>>

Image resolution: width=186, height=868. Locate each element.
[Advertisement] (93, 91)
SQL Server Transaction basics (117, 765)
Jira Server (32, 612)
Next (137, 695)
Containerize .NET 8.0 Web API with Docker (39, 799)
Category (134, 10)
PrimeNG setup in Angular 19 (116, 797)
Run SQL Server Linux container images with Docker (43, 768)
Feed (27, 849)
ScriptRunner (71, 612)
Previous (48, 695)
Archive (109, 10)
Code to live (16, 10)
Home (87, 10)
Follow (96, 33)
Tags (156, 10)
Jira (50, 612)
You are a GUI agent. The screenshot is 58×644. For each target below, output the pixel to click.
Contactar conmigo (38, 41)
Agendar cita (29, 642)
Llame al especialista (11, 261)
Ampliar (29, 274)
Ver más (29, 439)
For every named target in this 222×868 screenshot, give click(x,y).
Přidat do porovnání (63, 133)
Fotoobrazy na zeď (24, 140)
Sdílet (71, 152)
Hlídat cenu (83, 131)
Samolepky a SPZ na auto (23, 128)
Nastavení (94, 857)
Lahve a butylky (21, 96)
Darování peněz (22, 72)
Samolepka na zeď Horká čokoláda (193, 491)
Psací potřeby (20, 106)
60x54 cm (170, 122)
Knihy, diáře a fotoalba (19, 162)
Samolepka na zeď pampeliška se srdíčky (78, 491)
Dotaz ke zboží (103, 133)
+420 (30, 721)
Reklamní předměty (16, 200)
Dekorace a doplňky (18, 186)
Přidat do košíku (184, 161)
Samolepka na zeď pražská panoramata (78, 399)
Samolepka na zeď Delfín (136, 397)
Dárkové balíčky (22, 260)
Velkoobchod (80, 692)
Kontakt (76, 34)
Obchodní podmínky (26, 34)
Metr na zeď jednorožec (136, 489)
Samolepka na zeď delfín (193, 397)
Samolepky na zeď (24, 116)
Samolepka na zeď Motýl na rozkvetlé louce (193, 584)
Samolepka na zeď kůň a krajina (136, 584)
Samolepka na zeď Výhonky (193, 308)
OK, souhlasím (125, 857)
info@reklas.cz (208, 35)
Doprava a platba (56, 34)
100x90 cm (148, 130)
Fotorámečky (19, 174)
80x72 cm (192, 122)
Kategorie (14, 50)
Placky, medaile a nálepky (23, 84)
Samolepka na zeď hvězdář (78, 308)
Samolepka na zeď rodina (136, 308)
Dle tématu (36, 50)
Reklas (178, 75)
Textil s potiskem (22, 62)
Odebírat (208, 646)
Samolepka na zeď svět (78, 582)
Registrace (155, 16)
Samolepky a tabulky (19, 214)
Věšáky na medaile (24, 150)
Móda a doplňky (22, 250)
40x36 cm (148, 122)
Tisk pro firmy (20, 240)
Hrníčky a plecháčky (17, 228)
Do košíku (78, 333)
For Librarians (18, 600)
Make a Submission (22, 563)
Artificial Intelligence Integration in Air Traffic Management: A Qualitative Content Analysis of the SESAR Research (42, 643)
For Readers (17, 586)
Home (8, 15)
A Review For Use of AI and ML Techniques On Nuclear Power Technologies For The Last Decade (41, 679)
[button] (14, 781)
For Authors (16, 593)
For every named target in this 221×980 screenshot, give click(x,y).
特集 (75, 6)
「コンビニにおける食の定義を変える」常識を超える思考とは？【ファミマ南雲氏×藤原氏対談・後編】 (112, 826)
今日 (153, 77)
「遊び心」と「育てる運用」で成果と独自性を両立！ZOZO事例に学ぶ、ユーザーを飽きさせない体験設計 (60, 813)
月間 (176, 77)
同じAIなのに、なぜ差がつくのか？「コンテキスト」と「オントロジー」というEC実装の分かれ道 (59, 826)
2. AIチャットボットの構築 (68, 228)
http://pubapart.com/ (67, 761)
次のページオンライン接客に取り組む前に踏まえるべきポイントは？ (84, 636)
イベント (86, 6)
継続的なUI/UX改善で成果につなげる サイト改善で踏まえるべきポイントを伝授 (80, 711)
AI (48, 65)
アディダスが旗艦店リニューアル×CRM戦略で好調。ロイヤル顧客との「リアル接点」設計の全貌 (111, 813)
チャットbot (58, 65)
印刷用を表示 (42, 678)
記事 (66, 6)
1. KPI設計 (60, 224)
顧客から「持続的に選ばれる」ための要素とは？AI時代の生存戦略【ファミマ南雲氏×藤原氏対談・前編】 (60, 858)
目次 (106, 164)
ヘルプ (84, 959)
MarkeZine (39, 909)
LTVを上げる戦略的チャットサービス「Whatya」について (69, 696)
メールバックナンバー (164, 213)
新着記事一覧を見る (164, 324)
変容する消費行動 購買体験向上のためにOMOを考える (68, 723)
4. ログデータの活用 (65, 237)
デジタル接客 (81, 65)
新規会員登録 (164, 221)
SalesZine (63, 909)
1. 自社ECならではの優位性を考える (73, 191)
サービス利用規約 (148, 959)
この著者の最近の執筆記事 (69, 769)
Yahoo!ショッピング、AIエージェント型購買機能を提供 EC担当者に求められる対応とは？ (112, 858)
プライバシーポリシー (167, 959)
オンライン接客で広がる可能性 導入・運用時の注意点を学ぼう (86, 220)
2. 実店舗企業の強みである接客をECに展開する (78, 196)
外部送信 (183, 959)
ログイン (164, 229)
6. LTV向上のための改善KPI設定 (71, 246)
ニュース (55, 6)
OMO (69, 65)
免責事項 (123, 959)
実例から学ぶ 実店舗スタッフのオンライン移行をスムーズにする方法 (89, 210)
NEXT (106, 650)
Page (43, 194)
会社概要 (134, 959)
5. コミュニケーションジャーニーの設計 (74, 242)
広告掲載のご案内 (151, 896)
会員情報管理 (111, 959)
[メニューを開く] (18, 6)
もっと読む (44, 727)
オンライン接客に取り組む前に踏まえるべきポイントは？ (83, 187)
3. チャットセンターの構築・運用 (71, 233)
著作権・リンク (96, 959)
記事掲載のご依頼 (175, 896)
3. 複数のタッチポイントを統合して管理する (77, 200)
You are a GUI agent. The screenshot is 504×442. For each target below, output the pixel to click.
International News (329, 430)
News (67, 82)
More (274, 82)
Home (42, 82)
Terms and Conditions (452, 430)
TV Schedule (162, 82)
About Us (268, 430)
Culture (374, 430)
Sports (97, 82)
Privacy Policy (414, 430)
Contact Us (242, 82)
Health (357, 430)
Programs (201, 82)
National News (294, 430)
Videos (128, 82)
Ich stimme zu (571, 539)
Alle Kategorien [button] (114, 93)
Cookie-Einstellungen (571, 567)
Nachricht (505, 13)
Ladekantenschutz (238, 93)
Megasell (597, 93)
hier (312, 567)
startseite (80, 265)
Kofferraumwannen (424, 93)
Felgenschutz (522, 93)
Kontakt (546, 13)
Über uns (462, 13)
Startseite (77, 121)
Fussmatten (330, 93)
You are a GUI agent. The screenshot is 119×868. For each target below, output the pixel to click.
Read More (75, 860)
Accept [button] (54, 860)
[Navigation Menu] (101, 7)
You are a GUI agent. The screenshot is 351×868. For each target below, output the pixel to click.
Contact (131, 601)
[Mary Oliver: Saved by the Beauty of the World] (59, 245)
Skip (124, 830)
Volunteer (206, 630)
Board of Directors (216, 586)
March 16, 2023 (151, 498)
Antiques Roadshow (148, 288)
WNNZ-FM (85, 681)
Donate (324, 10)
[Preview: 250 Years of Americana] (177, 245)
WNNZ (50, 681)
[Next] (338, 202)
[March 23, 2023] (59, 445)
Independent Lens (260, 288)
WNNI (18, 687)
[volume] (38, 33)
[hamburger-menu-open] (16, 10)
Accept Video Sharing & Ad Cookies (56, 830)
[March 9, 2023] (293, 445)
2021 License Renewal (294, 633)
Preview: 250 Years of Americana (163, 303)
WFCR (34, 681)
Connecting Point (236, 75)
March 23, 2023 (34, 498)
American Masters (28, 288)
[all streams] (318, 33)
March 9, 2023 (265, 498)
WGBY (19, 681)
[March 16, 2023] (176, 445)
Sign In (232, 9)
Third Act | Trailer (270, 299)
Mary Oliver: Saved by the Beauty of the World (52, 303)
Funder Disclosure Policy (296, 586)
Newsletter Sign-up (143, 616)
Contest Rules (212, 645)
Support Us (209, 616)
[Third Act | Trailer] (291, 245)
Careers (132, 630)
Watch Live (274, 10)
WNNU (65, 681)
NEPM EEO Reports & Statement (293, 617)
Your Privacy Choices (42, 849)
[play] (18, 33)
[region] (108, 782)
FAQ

<<

> Task objective
Output the items from the line with "Cookie-Einstellungen (571, 567)" to the line with "Antiques Roadshow (148, 288)" as a Markdown table with the columns Row and Text. Put a row number in Row and the full line in Text, and leave out any blank lines.

> Exercise output
| Row | Text |
|---|---|
| 1 | Cookie-Einstellungen (571, 567) |
| 2 | Nachricht (505, 13) |
| 3 | Ladekantenschutz (238, 93) |
| 4 | Megasell (597, 93) |
| 5 | hier (312, 567) |
| 6 | startseite (80, 265) |
| 7 | Kofferraumwannen (424, 93) |
| 8 | Felgenschutz (522, 93) |
| 9 | Kontakt (546, 13) |
| 10 | Über uns (462, 13) |
| 11 | Startseite (77, 121) |
| 12 | Fussmatten (330, 93) |
| 13 | You are a GUI agent. The screenshot is 119×868. For each target below, output the pixel to click. |
| 14 | Read More (75, 860) |
| 15 | Accept [button] (54, 860) |
| 16 | [Navigation Menu] (101, 7) |
| 17 | You are a GUI agent. The screenshot is 351×868. For each target below, output the pixel to click. |
| 18 | Contact (131, 601) |
| 19 | [Mary Oliver: Saved by the Beauty of the World] (59, 245) |
| 20 | Skip (124, 830) |
| 21 | Volunteer (206, 630) |
| 22 | Board of Directors (216, 586) |
| 23 | March 16, 2023 (151, 498) |
| 24 | Antiques Roadshow (148, 288) |